Figure 4.5: Eccentric anomaly.

Equations (4.51) and (4.55) can be combined to give

$\displaystyle r\,\cos\theta = a\,(\cos E-e).$ (4.62)

This expression allows us to give a simple geometric interpretation of the eccentric anomaly, $E$. Consider Figure 4.5. Let $PGA$ represent the elliptical orbit of a planet, $G$, about the Sun, $S$. Let $ACP$ be the major axis of the orbit, where $P$ is the perihelion point, $A$ the aphelion point, and $C$ the geometric center. It follows that $CA=CP=a$ and $CS=e\,a$ (see Section A.9), where $a$ is the orbital major radius and $e$ the eccentricity. Moreover, the distance $SG$ and the angle $GSQ$ correspond to the radial distance, $r$, and the true anomaly, $\theta $, respectively. Let $PRA$ be a circle of radius $a$ centered on $C$. It follows that $AP$ is a diameter of this circle. Let $RGQ$ be a line, perpendicular to $AP$, that passes through $G$ and joins the circle to the diameter. It follows that $CR=a$. Let us denote the angle $RCS$ as $E$. Simple trigonometry reveals that $SQ=r\,\cos\theta$ and $CQ=a\,\cos E$. But, $CQ=CS+SQ$, or $a\,\cos E = e\,a+r\,\cos\theta$, which can be rearranged to give $r\,\cos\theta = a\,(\cos E-e)$, which is identical to Equation (4.62). We, thus, conclude that the eccentric anomaly, $E$, can be identified with the angle $RCS$ in Figure 4.5.

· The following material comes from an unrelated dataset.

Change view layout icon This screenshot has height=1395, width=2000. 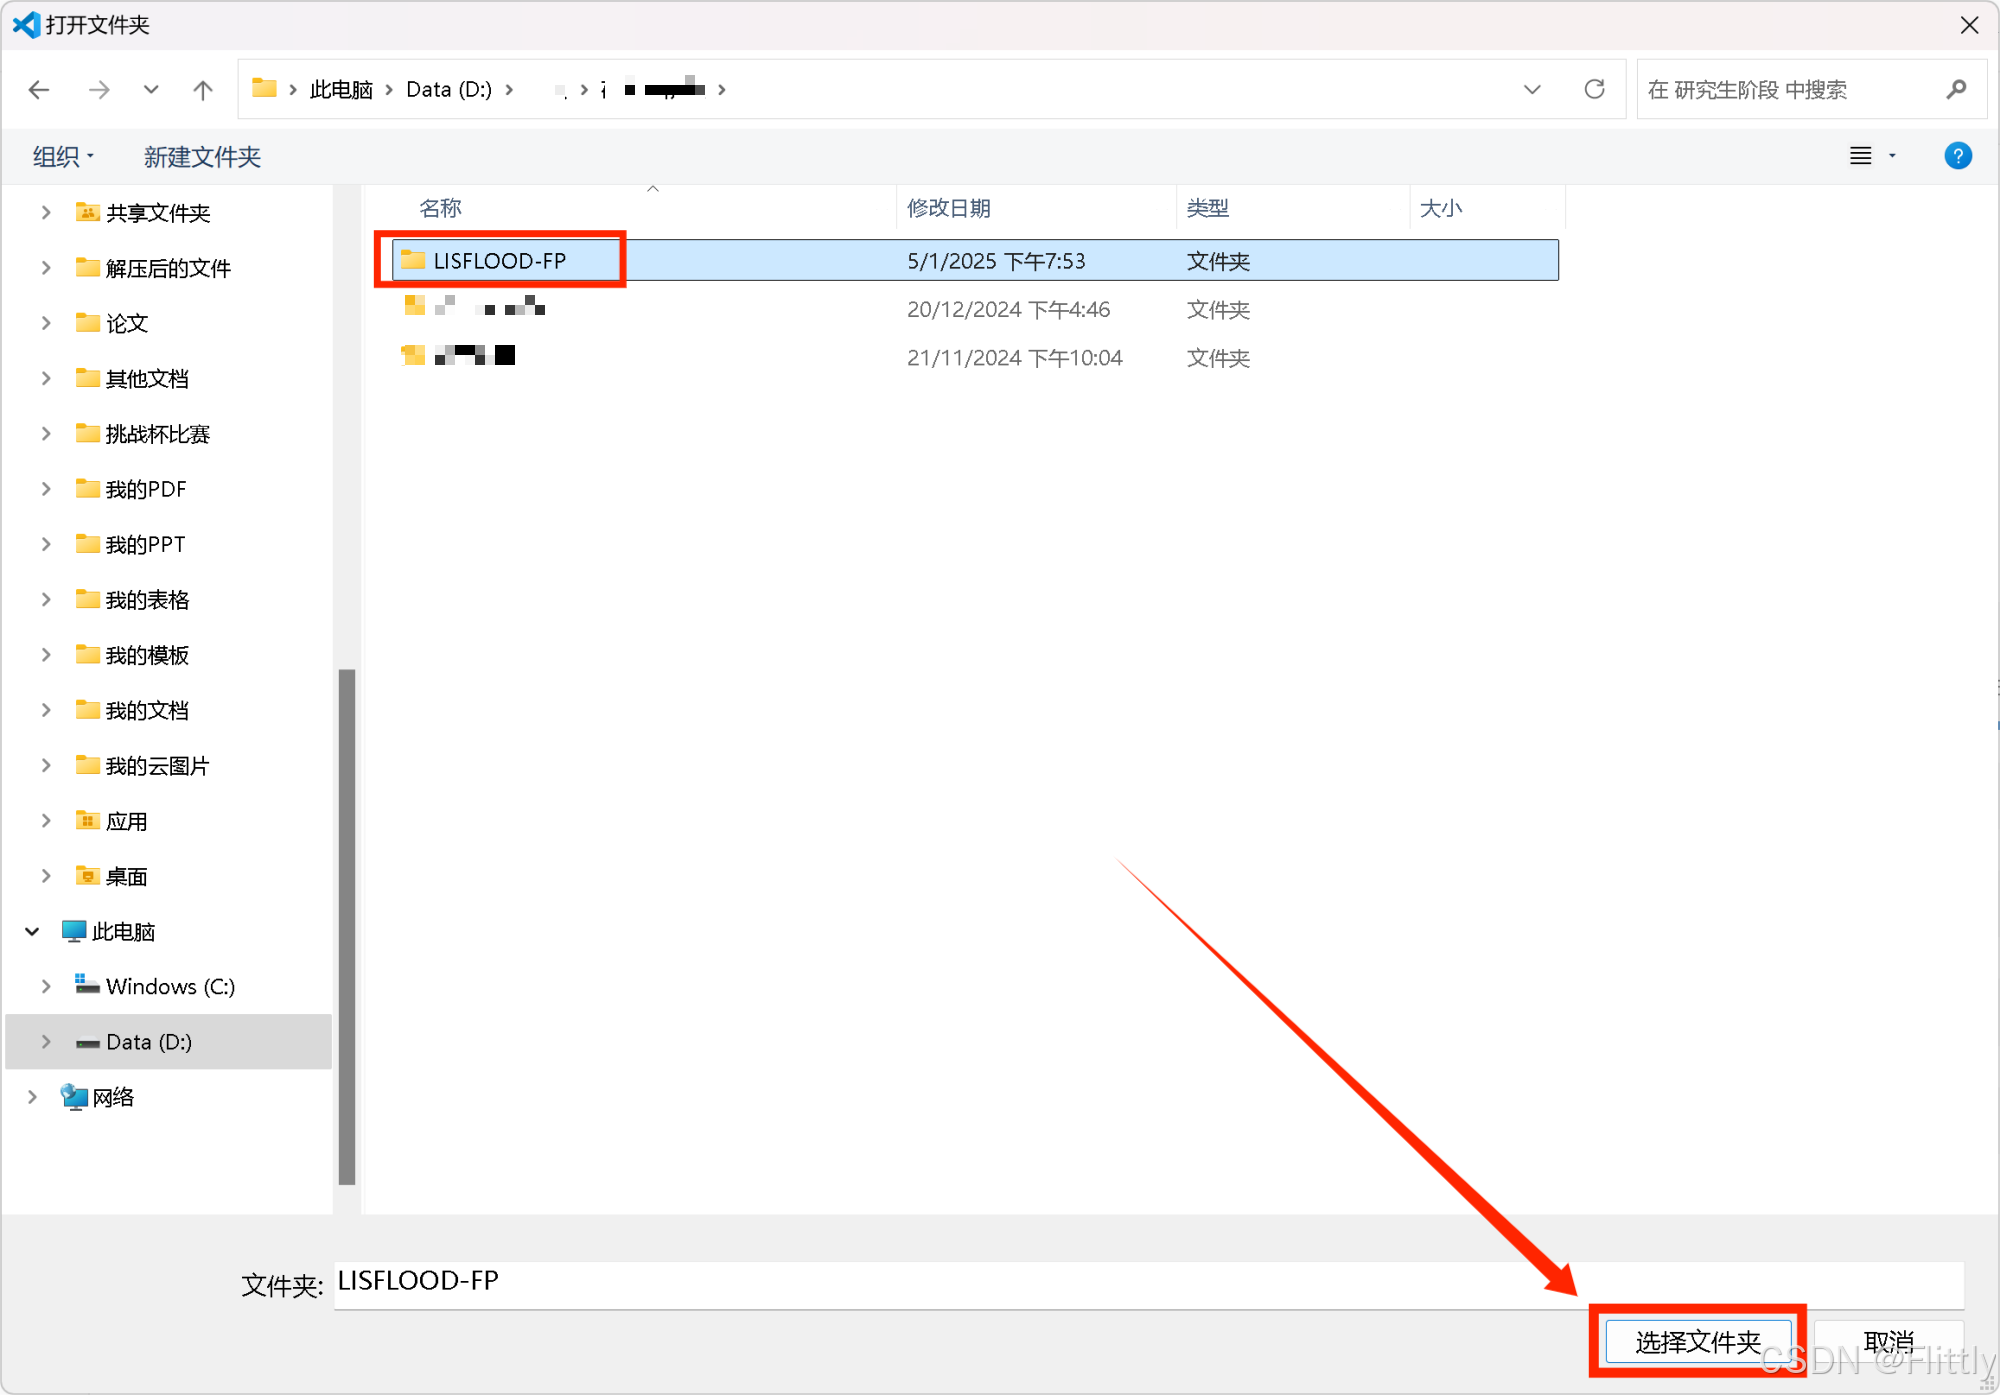click(x=1860, y=156)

Equations (4.51) and (4.55) can be combined to give

$\displaystyle \cos\theta = \frac{\cos E - e}{1-e\,\cos E}.$ (4.63)


$\displaystyle 1+\cos\theta = 2\,\cos^2(\theta/2) = \frac{2\,(1-e)\,\cos^2( E/2)}{1-e\,\cos E},$ (4.64)


$\displaystyle 1-\cos\theta = 2\,\sin^2(\theta/2) = \frac{2\,(1+e)\,\sin^2 (E/2)}{1-e\,\cos E}.$ (4.65)

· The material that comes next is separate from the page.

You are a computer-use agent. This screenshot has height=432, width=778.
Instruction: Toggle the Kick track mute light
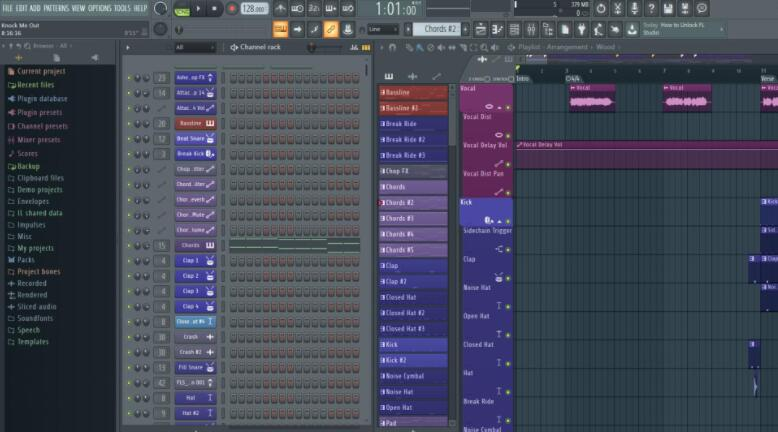[x=508, y=220]
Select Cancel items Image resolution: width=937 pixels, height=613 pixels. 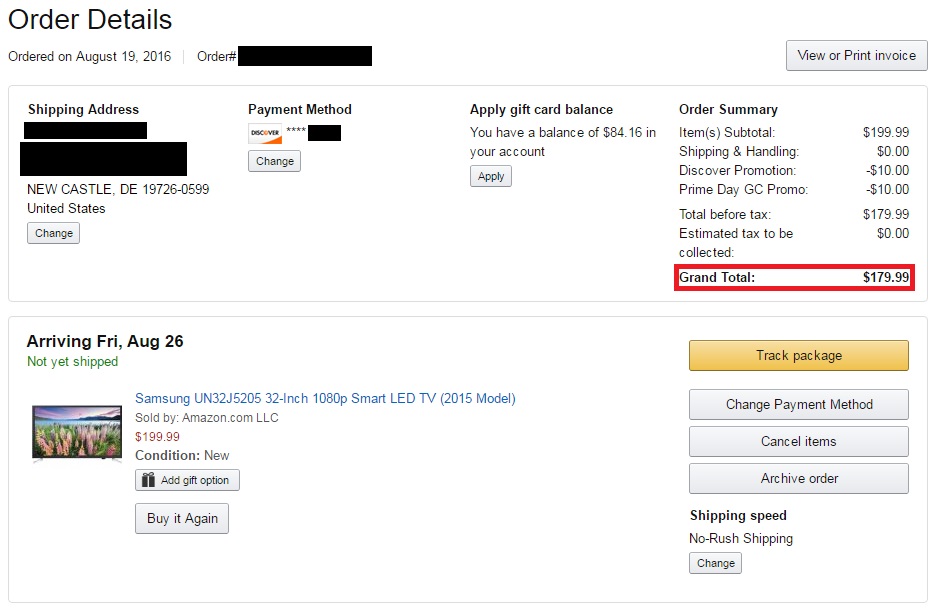pos(798,441)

The previous two equations imply that

$\displaystyle \tan (\theta/2) = \left(\frac{1+e}{1-e}\right)^{1/2}\tan (E/2).$ (4.66)

The eccentric anomaly, $E$, and the true anomaly, $\theta $, always lie in the same quadrant (i.e., if $0\leq E\leq \pi/2$ then $0\leq\theta\leq\pi/2$, etc.) We conclude that, in the case of a planet in an elliptical orbit around the Sun, the radial distance, $r$, and the true anomaly, $\theta $, are specified as functions of time via the solution of the following set of equations:

$\displaystyle {\cal M}$ $\displaystyle = n\,(t-\tau),$ (4.67)
$\displaystyle E - e\,\sin E$ $\displaystyle = {\cal M},$ (4.68)
$\displaystyle r$ $\displaystyle =a\,(1-e\,\cos E),,$ (4.69)
$\displaystyle \tan(\theta/2)$ $\displaystyle =\left(\frac{1+e}{1-e}\right)^{1/2} \tan (E/2).$ (4.70)

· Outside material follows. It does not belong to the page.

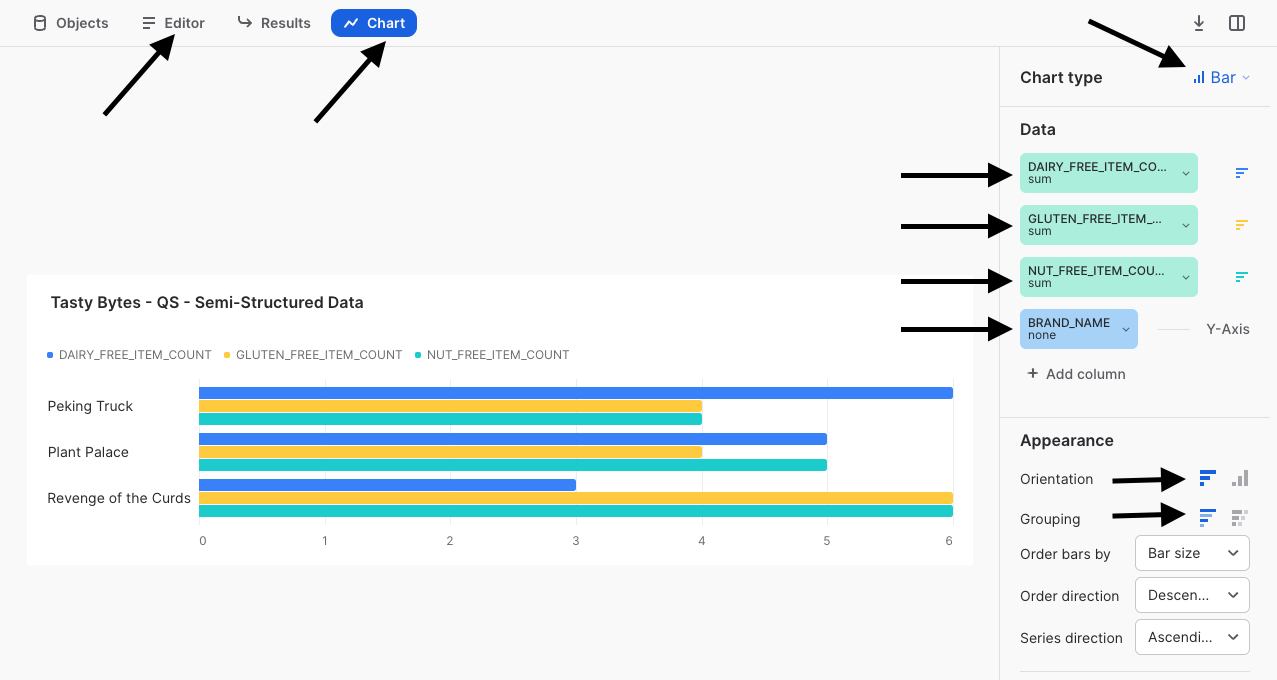The width and height of the screenshot is (1277, 680).
Task: Select horizontal orientation for the bars
Action: [1206, 478]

Here, $n=2\pi/T$, $T=2\pi\,(a^{\,3}/G\,M)^{1/2}$, and $a = r_p/(1-e)$. Incidentally, it is clear that if $t\rightarrow t+T$ then ${\cal M}\rightarrow {\cal M}+2\pi$, $E\rightarrow E + 2\pi$, and $\theta\rightarrow
\theta+2\pi$. In other words, the motion is periodic with period $T$.